I started by putting everything on common denominator and factoring out $n$:
$$\frac{1}{5}n^5+\frac{1}{3}n^3+\frac{7}{15}n = \frac{n(3n^4+5n^2+7)}{15}$$
then I proceeded to plug in $\pm1 ,\pm2, \pm3 ,…, \pm7$ into $3n^4+5n^2+7 \pmod {3,5,\text{ or }15}$
$$3(\pm 1)^4 +5(\pm 1)^2 +7 \equiv 15 \equiv 0 \pmod{15}$$
$$3(\pm 2)^4 +5(\pm 2)^2 +7 \equiv 75 \equiv 5\cdot 15 \equiv 0 \pmod{15}$$
$$3(\pm 3)^4 +5(\pm 3)^2 +7 \equiv 295 \equiv 0 \pmod{5} \text{ while } n \equiv 0 \pmod 3$$
$$3(\pm 4)^4 +5(\pm 4)^2 +7 \equiv 855 \equiv 57\cdot 15\equiv 0 \pmod{15}$$
$$3(\pm 5)^4 +5(\pm 5)^2 +7 \equiv 2007 \equiv 0 \pmod{3}\text{ while } n \equiv 0 \pmod 5$$
$$3(\pm 6)^4 +5(\pm 6)^2 +7 \equiv 4075 \equiv 0 \pmod{5}\text{ while } n \equiv 0 \pmod 3$$
$$3(\pm 7)^4 +5(\pm 7)^2 +7 \equiv 7455 \equiv 497 \cdot 15\equiv 0 \pmod{15}$$
to conclude that if $n\equiv 0 \pmod {15}$ then $\frac{n}{15}$ is an integer from which $\frac{1}{5}n^5+\frac{1}{3}n^3+\frac{7}{15}n$ is an integer,
and if $n \not\equiv 0 \pmod {15}$ then either $3n^4+5n^2+7 \equiv 0 \pmod{15}$ or $n \equiv 0 \pmod 3$ and $ 3n^4+5n^2+7 \equiv 0 \pmod{5}$ or $n \equiv 0 \pmod 5$ and $ 3n^4+5n^2+7 \equiv 0 \pmod{3}$ from which the statement is clearly true.

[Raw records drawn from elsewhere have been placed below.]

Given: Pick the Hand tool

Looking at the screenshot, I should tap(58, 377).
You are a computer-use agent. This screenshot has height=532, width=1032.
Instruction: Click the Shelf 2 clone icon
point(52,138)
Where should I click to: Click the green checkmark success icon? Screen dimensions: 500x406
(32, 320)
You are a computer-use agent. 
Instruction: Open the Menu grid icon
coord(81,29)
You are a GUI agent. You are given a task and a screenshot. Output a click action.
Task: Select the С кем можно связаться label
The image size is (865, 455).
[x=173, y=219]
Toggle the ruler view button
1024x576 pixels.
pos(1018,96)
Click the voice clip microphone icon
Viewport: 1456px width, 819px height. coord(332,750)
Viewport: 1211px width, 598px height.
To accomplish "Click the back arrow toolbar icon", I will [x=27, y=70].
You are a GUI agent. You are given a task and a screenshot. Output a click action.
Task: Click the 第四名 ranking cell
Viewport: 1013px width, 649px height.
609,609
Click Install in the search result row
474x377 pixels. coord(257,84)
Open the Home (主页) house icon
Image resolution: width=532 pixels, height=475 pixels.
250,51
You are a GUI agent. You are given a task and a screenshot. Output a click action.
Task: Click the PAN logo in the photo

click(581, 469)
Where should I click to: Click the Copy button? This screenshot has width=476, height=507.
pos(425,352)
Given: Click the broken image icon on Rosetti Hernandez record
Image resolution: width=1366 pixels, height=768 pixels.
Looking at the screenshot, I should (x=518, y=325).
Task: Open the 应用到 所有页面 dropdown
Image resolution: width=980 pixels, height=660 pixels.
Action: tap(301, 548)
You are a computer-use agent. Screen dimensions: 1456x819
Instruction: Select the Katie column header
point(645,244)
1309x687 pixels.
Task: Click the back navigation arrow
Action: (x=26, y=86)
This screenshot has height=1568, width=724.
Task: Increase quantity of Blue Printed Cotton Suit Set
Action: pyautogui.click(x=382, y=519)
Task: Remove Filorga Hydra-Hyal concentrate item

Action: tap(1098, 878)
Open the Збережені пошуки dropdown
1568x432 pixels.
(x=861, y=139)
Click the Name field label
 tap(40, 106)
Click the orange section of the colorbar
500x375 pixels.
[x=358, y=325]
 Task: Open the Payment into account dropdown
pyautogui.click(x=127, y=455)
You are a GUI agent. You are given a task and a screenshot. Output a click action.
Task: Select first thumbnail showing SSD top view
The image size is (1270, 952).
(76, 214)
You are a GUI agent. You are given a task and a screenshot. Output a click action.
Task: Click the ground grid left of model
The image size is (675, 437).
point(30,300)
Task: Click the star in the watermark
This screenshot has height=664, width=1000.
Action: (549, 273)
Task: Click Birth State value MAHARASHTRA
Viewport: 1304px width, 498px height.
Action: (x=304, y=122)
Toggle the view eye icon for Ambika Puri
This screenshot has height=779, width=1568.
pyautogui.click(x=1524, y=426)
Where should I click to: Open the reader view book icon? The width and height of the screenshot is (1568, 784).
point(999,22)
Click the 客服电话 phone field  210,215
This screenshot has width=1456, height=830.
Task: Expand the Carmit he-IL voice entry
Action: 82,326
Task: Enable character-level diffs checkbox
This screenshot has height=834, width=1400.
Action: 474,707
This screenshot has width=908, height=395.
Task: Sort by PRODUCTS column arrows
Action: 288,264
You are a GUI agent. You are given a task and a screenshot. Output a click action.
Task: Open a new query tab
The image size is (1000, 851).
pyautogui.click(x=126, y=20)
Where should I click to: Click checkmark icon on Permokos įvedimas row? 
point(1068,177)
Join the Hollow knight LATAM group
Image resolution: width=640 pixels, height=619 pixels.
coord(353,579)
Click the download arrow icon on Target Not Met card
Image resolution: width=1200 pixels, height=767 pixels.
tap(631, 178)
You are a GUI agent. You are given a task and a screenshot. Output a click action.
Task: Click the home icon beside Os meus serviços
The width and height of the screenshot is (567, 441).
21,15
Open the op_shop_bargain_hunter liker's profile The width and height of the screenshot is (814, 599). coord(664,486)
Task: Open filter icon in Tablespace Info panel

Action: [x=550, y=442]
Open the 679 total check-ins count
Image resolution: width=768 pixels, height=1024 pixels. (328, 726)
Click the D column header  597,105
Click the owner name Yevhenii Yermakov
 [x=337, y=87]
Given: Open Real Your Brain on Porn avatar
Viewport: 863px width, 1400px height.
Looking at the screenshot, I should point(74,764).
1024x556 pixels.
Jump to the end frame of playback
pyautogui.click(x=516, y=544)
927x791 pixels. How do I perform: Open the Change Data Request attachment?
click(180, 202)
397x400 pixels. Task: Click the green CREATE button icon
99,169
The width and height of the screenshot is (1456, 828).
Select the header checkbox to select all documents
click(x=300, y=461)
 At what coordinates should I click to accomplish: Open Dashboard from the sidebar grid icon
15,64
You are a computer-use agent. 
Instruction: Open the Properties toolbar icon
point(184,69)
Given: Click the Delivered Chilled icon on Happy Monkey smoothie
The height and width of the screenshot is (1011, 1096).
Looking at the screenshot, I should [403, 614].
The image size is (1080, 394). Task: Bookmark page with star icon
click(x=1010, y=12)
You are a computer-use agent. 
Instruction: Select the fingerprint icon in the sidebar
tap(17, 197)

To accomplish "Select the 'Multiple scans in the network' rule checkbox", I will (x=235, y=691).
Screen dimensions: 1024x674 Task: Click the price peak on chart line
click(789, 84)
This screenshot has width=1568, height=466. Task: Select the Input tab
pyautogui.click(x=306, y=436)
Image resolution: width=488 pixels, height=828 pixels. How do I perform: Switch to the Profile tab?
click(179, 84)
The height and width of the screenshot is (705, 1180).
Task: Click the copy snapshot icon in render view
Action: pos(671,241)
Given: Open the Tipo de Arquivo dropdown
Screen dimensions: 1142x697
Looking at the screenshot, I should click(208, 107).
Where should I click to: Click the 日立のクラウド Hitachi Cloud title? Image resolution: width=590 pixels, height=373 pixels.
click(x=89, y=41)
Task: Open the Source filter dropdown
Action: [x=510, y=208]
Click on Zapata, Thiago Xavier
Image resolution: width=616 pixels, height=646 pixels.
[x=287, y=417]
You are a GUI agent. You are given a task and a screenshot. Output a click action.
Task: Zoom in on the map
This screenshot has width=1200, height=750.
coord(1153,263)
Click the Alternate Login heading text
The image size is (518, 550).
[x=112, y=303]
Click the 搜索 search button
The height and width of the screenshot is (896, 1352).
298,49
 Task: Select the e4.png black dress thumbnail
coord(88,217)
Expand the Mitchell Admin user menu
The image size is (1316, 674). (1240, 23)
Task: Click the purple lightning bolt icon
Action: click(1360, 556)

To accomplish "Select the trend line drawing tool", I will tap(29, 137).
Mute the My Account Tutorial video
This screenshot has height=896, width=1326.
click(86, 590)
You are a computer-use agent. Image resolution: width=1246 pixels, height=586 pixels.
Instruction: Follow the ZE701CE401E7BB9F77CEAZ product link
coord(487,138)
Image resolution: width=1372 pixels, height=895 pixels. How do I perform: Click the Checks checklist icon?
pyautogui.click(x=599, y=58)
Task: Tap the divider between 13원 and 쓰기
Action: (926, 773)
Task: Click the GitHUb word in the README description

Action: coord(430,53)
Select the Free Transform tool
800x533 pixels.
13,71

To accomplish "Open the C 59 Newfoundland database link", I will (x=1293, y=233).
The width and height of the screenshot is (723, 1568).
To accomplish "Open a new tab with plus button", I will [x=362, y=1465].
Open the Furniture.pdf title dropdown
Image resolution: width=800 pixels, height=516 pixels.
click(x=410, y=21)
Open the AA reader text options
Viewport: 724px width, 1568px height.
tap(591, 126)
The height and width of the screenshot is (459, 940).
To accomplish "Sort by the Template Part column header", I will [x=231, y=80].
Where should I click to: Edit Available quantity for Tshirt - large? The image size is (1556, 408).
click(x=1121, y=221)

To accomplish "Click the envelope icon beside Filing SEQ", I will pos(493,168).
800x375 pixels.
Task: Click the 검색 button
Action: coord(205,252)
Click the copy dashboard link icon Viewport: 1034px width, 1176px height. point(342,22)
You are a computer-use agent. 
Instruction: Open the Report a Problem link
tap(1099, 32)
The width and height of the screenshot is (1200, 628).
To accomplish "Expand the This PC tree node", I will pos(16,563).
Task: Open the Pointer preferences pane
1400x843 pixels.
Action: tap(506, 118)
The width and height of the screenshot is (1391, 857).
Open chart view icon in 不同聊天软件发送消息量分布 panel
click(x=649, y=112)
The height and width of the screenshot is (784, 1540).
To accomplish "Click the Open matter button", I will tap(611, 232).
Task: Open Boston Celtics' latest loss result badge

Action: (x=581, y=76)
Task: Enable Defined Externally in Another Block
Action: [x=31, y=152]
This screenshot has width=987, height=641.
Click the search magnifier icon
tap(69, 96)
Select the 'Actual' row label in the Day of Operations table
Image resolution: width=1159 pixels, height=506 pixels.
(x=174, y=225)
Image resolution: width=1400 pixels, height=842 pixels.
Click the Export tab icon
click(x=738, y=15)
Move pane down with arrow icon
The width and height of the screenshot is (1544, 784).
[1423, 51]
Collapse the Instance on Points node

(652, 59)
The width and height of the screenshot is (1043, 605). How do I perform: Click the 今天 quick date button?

Is there a less brute-force-ish way of concluding this? Is there some theory I should be using that would cause me to not be excessively lengthy in calculation if I were given different, larger numbers than $15$?
Best Answer
To show that $15$ divides $n(3n^4+5n^2+7)$, show that $3$ and $5$ do.
$3$ does because either $3$ divides $n$ or $n^2\equiv1\pmod3$ by Fermat's little theorem,
in which case $3n^4+5n^2+7\equiv5n^2+7\equiv5+7=12\equiv0\pmod3.$
$5$ does because either $5$ divides $n$ or $n^4\equiv1\pmod5$ by Fermat's little theorem,
in which case $3n^4+5n^2+7\equiv3n^4+7\equiv3+7=10\equiv0\pmod5$.